▶ **PROBLEM STATEMENT**
Line by line, transcribe the listing below without omission.

▶ **GIVEN RECORDS**
************

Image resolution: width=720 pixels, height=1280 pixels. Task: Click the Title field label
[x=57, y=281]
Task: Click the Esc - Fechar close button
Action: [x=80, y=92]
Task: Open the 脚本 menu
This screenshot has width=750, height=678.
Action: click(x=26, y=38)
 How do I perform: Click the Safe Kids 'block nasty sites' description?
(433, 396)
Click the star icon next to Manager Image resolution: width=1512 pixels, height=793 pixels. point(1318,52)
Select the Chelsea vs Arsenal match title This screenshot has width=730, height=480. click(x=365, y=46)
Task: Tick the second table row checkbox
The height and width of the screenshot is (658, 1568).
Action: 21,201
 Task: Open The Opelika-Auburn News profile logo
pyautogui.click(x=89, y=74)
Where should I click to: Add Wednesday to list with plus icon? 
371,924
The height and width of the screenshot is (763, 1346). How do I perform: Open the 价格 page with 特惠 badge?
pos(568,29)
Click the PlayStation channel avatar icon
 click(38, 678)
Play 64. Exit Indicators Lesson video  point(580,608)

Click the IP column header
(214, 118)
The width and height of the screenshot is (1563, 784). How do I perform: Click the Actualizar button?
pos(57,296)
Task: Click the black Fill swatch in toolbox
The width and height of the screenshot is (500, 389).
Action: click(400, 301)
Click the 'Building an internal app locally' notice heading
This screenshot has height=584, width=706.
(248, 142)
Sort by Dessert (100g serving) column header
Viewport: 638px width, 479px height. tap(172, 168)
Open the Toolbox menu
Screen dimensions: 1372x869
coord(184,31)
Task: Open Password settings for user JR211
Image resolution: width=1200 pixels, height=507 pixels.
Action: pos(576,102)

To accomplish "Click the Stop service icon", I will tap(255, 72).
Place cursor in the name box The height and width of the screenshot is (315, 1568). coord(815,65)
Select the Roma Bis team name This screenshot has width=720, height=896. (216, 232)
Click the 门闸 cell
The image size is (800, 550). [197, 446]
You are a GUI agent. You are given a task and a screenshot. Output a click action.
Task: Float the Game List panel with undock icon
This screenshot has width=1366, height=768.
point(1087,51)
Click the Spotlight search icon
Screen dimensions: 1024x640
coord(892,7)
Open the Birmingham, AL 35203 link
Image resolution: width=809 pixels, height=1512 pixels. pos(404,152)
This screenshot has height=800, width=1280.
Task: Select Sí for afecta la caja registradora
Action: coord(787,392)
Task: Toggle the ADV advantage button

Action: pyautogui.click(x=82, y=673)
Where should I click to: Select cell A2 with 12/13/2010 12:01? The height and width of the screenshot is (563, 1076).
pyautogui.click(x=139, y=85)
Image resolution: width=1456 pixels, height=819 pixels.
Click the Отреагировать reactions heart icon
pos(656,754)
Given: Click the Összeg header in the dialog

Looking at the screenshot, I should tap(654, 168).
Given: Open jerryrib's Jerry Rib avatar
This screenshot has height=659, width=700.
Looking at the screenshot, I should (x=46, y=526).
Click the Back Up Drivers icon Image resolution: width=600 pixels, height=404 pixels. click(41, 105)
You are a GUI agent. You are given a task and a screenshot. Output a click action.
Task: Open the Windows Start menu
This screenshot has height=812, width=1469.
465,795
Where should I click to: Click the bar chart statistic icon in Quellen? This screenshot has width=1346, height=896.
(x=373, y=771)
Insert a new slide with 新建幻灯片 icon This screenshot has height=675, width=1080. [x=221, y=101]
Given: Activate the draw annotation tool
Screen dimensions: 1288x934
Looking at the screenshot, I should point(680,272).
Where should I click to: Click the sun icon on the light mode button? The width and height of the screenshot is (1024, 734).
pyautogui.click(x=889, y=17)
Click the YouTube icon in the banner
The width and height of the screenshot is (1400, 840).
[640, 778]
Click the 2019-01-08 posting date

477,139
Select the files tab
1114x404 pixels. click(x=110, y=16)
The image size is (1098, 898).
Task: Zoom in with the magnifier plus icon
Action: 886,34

************

▶ **EXERCISE RESPONSE**
Image resolution: width=720 pixels, height=1280 pixels. Task: Click the Title field label
[x=57, y=281]
Task: Click the Esc - Fechar close button
Action: [x=80, y=92]
Task: Open the 脚本 menu
This screenshot has width=750, height=678.
Action: click(x=26, y=38)
 How do I perform: Click the Safe Kids 'block nasty sites' description?
(433, 396)
Click the star icon next to Manager Image resolution: width=1512 pixels, height=793 pixels. point(1318,52)
Select the Chelsea vs Arsenal match title This screenshot has width=730, height=480. click(x=365, y=46)
Task: Tick the second table row checkbox
The height and width of the screenshot is (658, 1568).
Action: 21,201
 Task: Open The Opelika-Auburn News profile logo
pyautogui.click(x=89, y=74)
Where should I click to: Add Wednesday to list with plus icon? 
371,924
The height and width of the screenshot is (763, 1346). How do I perform: Open the 价格 page with 特惠 badge?
pos(568,29)
Click the PlayStation channel avatar icon
 click(38, 678)
Play 64. Exit Indicators Lesson video  point(580,608)

Click the IP column header
(214, 118)
The width and height of the screenshot is (1563, 784). How do I perform: Click the Actualizar button?
pos(57,296)
Task: Click the black Fill swatch in toolbox
The width and height of the screenshot is (500, 389).
Action: click(400, 301)
Click the 'Building an internal app locally' notice heading
This screenshot has height=584, width=706.
(248, 142)
Sort by Dessert (100g serving) column header
Viewport: 638px width, 479px height. tap(172, 168)
Open the Toolbox menu
Screen dimensions: 1372x869
coord(184,31)
Task: Open Password settings for user JR211
Image resolution: width=1200 pixels, height=507 pixels.
Action: pos(576,102)

To accomplish "Click the Stop service icon", I will tap(255, 72).
Place cursor in the name box The height and width of the screenshot is (315, 1568). coord(815,65)
Select the Roma Bis team name This screenshot has width=720, height=896. (216, 232)
Click the 门闸 cell
The image size is (800, 550). [197, 446]
You are a GUI agent. You are given a task and a screenshot. Output a click action.
Task: Float the Game List panel with undock icon
This screenshot has width=1366, height=768.
point(1087,51)
Click the Spotlight search icon
Screen dimensions: 1024x640
coord(892,7)
Open the Birmingham, AL 35203 link
Image resolution: width=809 pixels, height=1512 pixels. pos(404,152)
This screenshot has height=800, width=1280.
Task: Select Sí for afecta la caja registradora
Action: coord(787,392)
Task: Toggle the ADV advantage button

Action: pyautogui.click(x=82, y=673)
Where should I click to: Select cell A2 with 12/13/2010 12:01? The height and width of the screenshot is (563, 1076).
pyautogui.click(x=139, y=85)
Image resolution: width=1456 pixels, height=819 pixels.
Click the Отреагировать reactions heart icon
pos(656,754)
Given: Click the Összeg header in the dialog

Looking at the screenshot, I should tap(654, 168).
Given: Open jerryrib's Jerry Rib avatar
This screenshot has height=659, width=700.
Looking at the screenshot, I should (x=46, y=526).
Click the Back Up Drivers icon Image resolution: width=600 pixels, height=404 pixels. click(41, 105)
You are a GUI agent. You are given a task and a screenshot. Output a click action.
Task: Open the Windows Start menu
This screenshot has height=812, width=1469.
465,795
Where should I click to: Click the bar chart statistic icon in Quellen? This screenshot has width=1346, height=896.
(x=373, y=771)
Insert a new slide with 新建幻灯片 icon This screenshot has height=675, width=1080. [x=221, y=101]
Given: Activate the draw annotation tool
Screen dimensions: 1288x934
Looking at the screenshot, I should point(680,272).
Where should I click to: Click the sun icon on the light mode button? The width and height of the screenshot is (1024, 734).
pyautogui.click(x=889, y=17)
Click the YouTube icon in the banner
The width and height of the screenshot is (1400, 840).
[640, 778]
Click the 2019-01-08 posting date

477,139
Select the files tab
1114x404 pixels. click(x=110, y=16)
The image size is (1098, 898).
Task: Zoom in with the magnifier plus icon
Action: 886,34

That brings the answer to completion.